Netanyahu aynı zamanda Naftali Bennett ve Yair Lapid liderliğindeki kısa ömürlü “değişim hükümeti”nin benimsediği politikayı da şekillendirdi: İsrail halkının ödemeyi göze alabileceği bir bedel uğruna Filistin ulusal hareketini Gazze ve Batı Şeria’daki her iki kanadında da ezmeye yönelik çok boyutlu bir çaba.

Geçmişte Netanyahu kendisini savaşlardan ve İsrail’in çok sayıda kayıp vermesinden kaçınan, temkinli bir lider olarak pazarlıyordu. Son seçimdeki zaferinin ardından, bu temkinliliğin yerine, Batı Şeria’yı ilhak etme ve El Halil Tepeleri’yle Ürdün Vadisi dahil Oslo tarafından tanımlanan C Bölgesi’nin bazı kısımlarında etnik temizlik gerçekleştirme yönünde açık adımlar atarak, “tamamen sağcı bir hükümet” politikasını benimsedi.

Bu aynı zamanda yerleşimlerin büyük çapta genişletilmesini, Mescid-i Aksa yakınındaki Tapınak Tepesi’nde Yahudi varlığının desteklenmesini ve ayrıca Suudilerle, Filistinlilerin hiçbir şey alamayacağı bir barış anlaşmasının açık bir şekilde konuşulması ile övünmeyi, hatta “ikinci bir Nakba”dan söz etmeyi de içeriyordu. Beklendiği gibi, Filistinlilerin İsrail işgalcisinin yumruğunu daha ağır hissetmeye başladığı Batı Şeria’da düşmanlıkların patlak vereceğine dair işaretler başladı. Hamas Cumartesi günü sürpriz saldırısını başlatmak için bu fırsatı değerlendirdi.

Her şeyden önce İsrail’in son yıllarda üzerinde dolanan tehlike tümüyle gerçekleşmiş durumda. Hakkında üç yolsuzluk davası açılmış bir başbakan, devlet işleriyle ilgilenemez; zira ulusal çıkarlar, kendisini olası bir mahkumiyet ve hapis cezasından kurtarmanın yanında kaçınılmaz olarak ikinci planda kalacaktır.
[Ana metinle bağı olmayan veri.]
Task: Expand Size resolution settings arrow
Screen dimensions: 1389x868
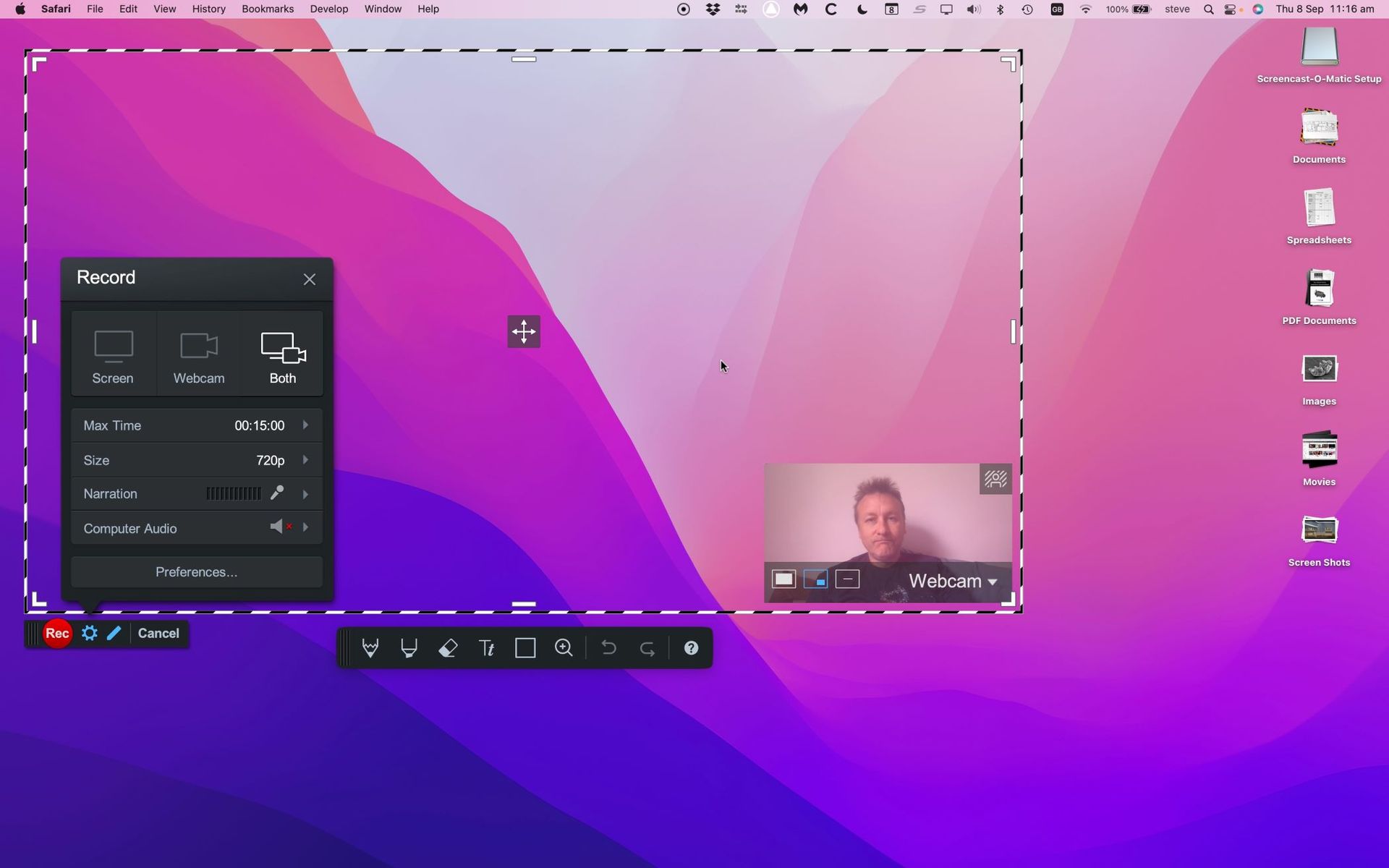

Bu korkunç koalisyonun kurulmasının ve Netanyahu’nun başlattığı yargı darbesinin, siyasi muhalif olarak algılanan üst düzey ordu ve istihbarat görevlilerinin zayıflatılmasının nedeni buydu. Bunun bedelini Batı Necev’deki saldırının kurbanları ödedi.